This problem is isolated to only one of our namespaces. We’re experiencing deadline exceeded exceptions in one of our workers, but the stacktrace doesn’t tie back to any of our own code, nor is there a clear indication of what area of the SDK is initiating this request.
I’ve included as much context as I thought might be helpful, but do let me know if you’d like us to hunt anything else down.
Server: 1.15.2 prod, 1.16.1 staging
Java SDK: 1.10.0
2022-05-04 11:34:03.616 INFO 64260 --- [nPool-worker-19] i.t.i.r.GrpcAsyncRetryer : Retrying after failure
io.grpc.StatusRuntimeException: DEADLINE_EXCEEDED: deadline exceeded after 9.999851250s. [remote_addr=PLACEHOLDER]
at io.grpc.Status.asRuntimeException(Status.java:535)
at io.grpc.stub.ClientCalls$UnaryStreamToFuture.onClose(ClientCalls.java:533)
at io.grpc.PartialForwardingClientCallListener.onClose(PartialForwardingClientCallListener.java:39)
at io.grpc.ForwardingClientCallListener.onClose(ForwardingClientCallListener.java:23)
at io.grpc.ForwardingClientCallListener$SimpleForwardingClientCallListener.onClose(ForwardingClientCallListener.java:40)
at io.temporal.serviceclient.GrpcMetricsInterceptor$MetricsClientCall$1.onClose(GrpcMetricsInterceptor.java:123)
at io.grpc.internal.ClientCallImpl.closeObserver(ClientCallImpl.java:553)
at io.grpc.internal.ClientCallImpl.access$300(ClientCallImpl.java:68)
at io.grpc.internal.ClientCallImpl$ClientStreamListenerImpl$1StreamClosed.runInternal(ClientCallImpl.java:739)
at io.grpc.internal.ClientCallImpl$ClientStreamListenerImpl$1StreamClosed.runInContext(ClientCallImpl.java:718)
at io.grpc.internal.ContextRunnable.run(ContextRunnable.java:37)
at io.grpc.internal.SerializingExecutor.run(SerializingExecutor.java:123)
at java.base/java.util.concurrent.ThreadPoolExecutor.runWorker(ThreadPoolExecutor.java:1128)
at java.base/java.util.concurrent.ThreadPoolExecutor$Worker.run(ThreadPoolExecutor.java:628)
at java.base/java.lang.Thread.run(Thread.java:829)
Context
We know that the Temporal server is fine, because other namespaces are performing great.
This is isolated to a newer namespace that just fully rolled out their first use case (~6,000 workflows, each one calling an activity that throws a retryable ApplicationFailure
with a retry policy of 30s).
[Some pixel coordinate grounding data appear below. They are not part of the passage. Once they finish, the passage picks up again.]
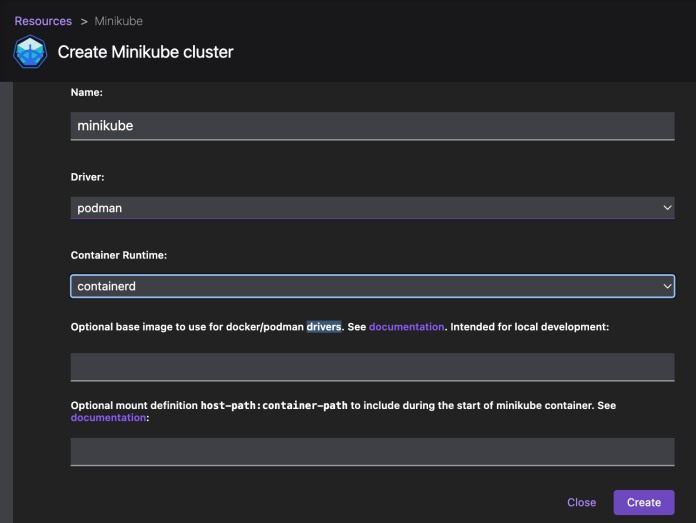Open the base image documentation link

pos(406,327)
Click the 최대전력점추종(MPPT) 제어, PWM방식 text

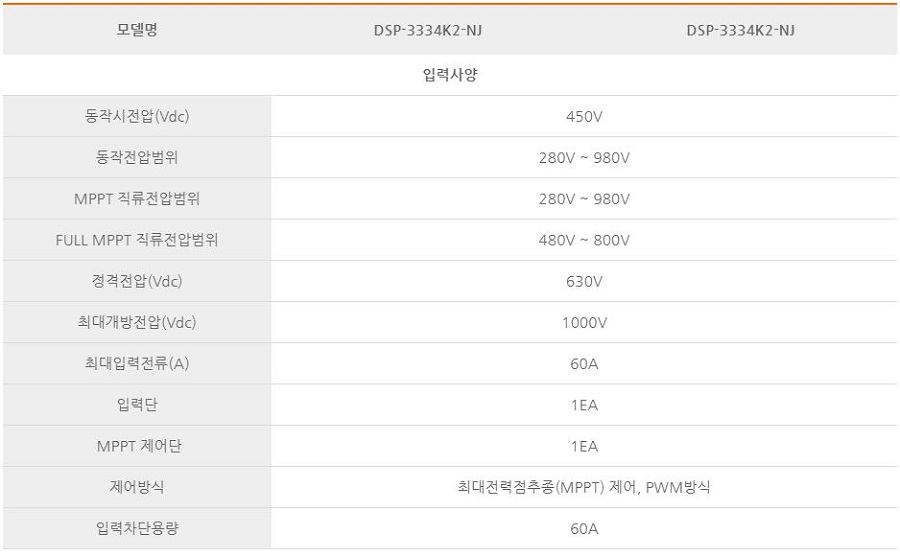[x=583, y=487]
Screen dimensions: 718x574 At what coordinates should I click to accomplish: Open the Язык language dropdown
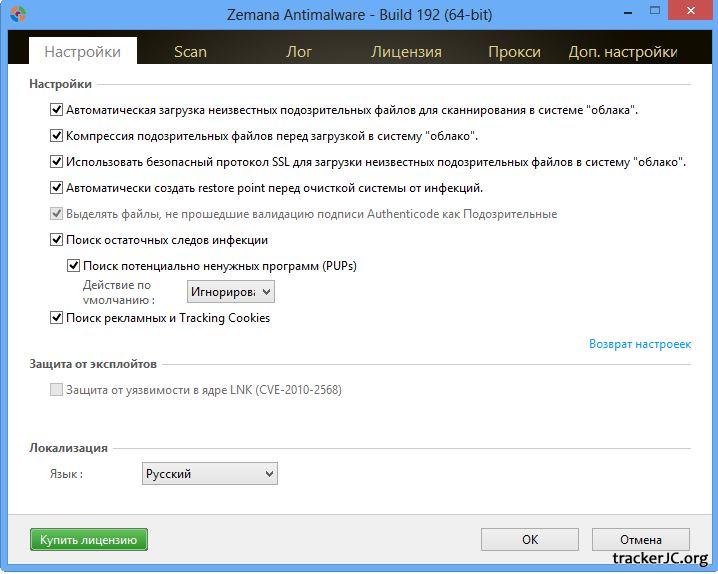pos(209,474)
We have tried a retry policy of 60s as well, speculating that 30s is too aggressive of a retry interval, but it did not make any material impact on this error.
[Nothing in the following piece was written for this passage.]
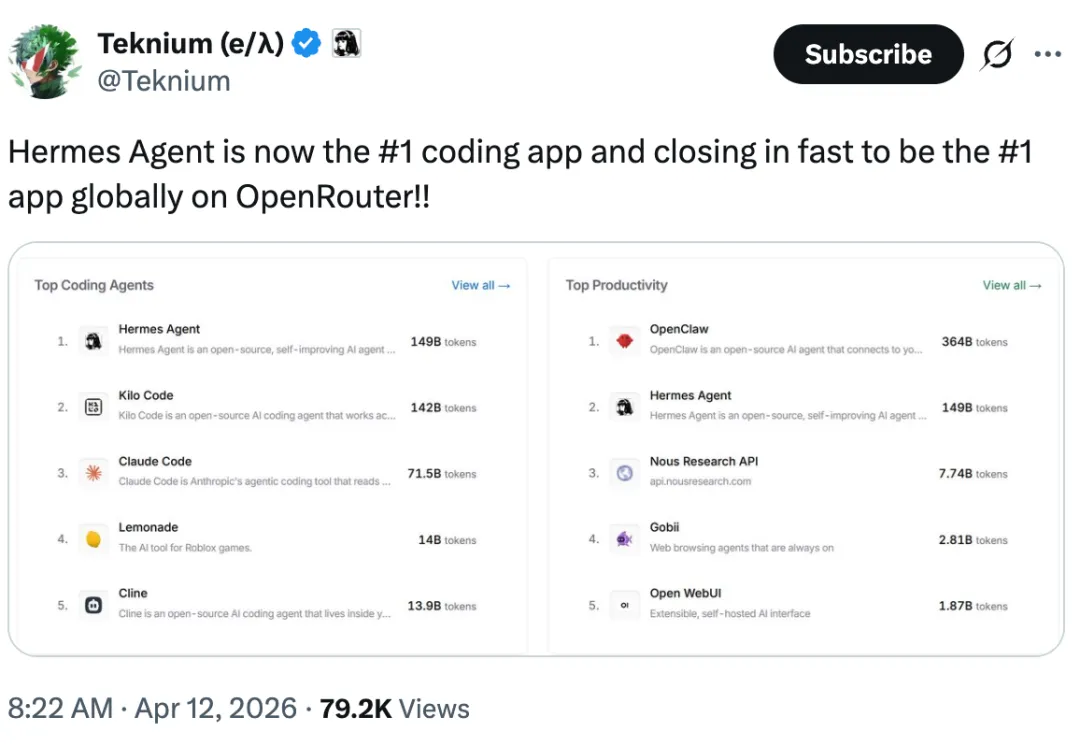
Task: Open Hermes Agent in Top Coding Agents
Action: pos(159,329)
We’re also observing this across two Temporal cluster environments (staging and prod), so I’m assuming that it’s related to our implementation or the configuration of the worker and/or namespace itself. The namespace is configured the same between the two environments.
We don’t see any interesting / related errors on the Temporal server side, nor do we see any metrics that look abnormal from the server side.
From a dynamic config perspective, we have this task queue’s read & write partitions set to 7. I also made a speculative change of frontend.namespaceCount
for this namespace to 3000
, but didn’t see any change in behavior (I also don’t see any rate limits that would really make me believe this was a resolution).
From the workers’ perspective, the error isn’t isolated to a single worker process (although it is unevenly distributed across those workers). No worker has a shortfall of available threads and all latencies (including schedule to start) look great. The only “weird” metric we see is a lot of active workflow threads, but we don’t have a server-side polling implementation elsewhere in our ecosystem to compare to, so this may be completely expected.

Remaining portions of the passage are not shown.